Mais ce que je retiendrai surtout, c’est que je suis remontée sur un vélo.

J’ai fait un peu de Vélib’ à Paris avec Nyamuk, mais toujours la peur au ventre, et avec les genoux qui se plaignent après dix minutes de route. Autant dire qu’en déménageant dans un pays où tout le monde circule à deux roues, j’avais un peu peur de ce détail. J’ai d’ailleurs esquivé la question quand Birgitta m’a dit, quelques jours après mon arrivée, qu’il fallait maintenant me trouver un vélo. Je me sens un peu comme Calvin, dans « Calvin et Hobbes », face à ces bestioles. J’ai vaguement l’impression qu’elles m’en veulent, ou en tout cas qu’elles sont douées d’une vie propre et qu’elles ne répondent pas toujours à mes commandes. Sur l’île de Ven, j’espérais prendre un tandem avec Thibault, un autre Français dans le groupe qui avait l’air partant. Sauf qu’il n’y avait plus de tandem. J’ai donc cédé et suis montée sur mon propre vélo. Et pour la première fois depuis longtemps, j’ai vraiment apprécié. Mes genoux, moins, mais j’ai retrouvé le sentiment que j’avais lorsque j’étais petite, pendant les sorties vélo avec mes parents dans la forêt.
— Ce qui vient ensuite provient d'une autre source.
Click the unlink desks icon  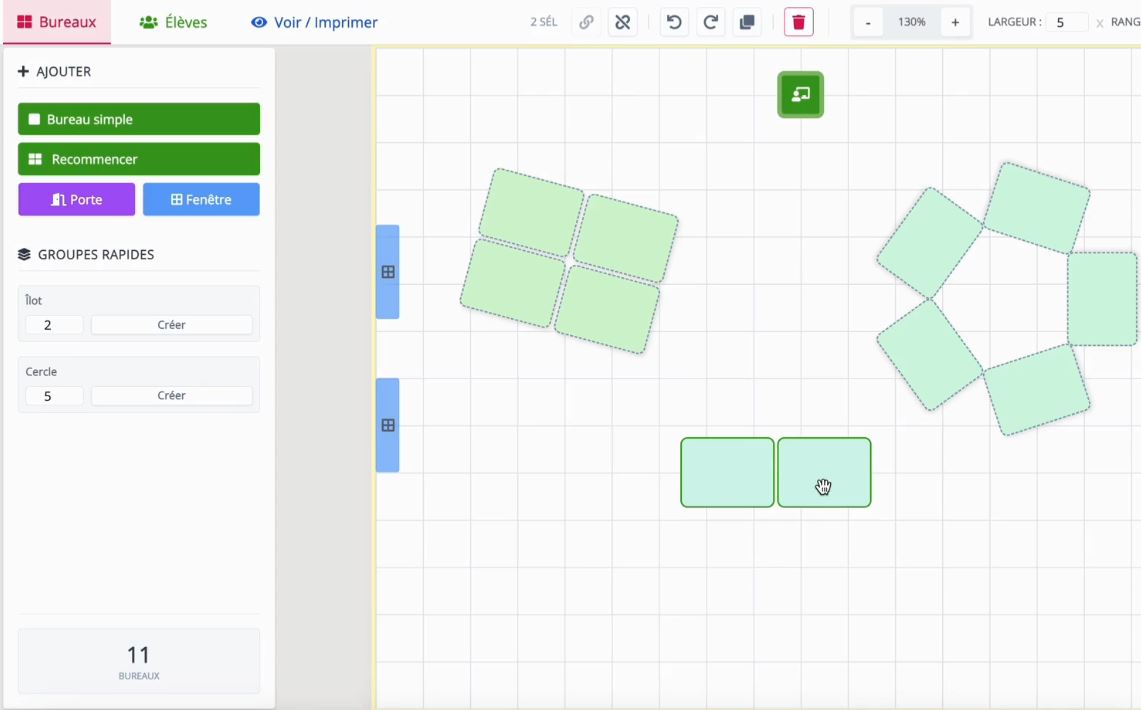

Finalement, je me suis même achetée un vélo – un pour moi, un pour Nyamuk. Un vélo très vintage, tout rouillé, avec des vitesses qui ne marchent pas, mais il n’était pas très cher. Je fais maintenant le trajet entre ma maison et le travail à deux roues. Je ne suis pas toujours très assurée et il est fort probable que je redevienne une adepte du bus quand je déménagerai, mais j’ai malgré tout l’impression d’avoir surmonté un challenge. Pour être honnête, j’ai toujours un petit sentiment de fierté quand je gare « Agda » (le nom de mon vélo, donc) et que j’accroche l’antivol. J’ai presque l’impression de faire partie d’un nouveau club.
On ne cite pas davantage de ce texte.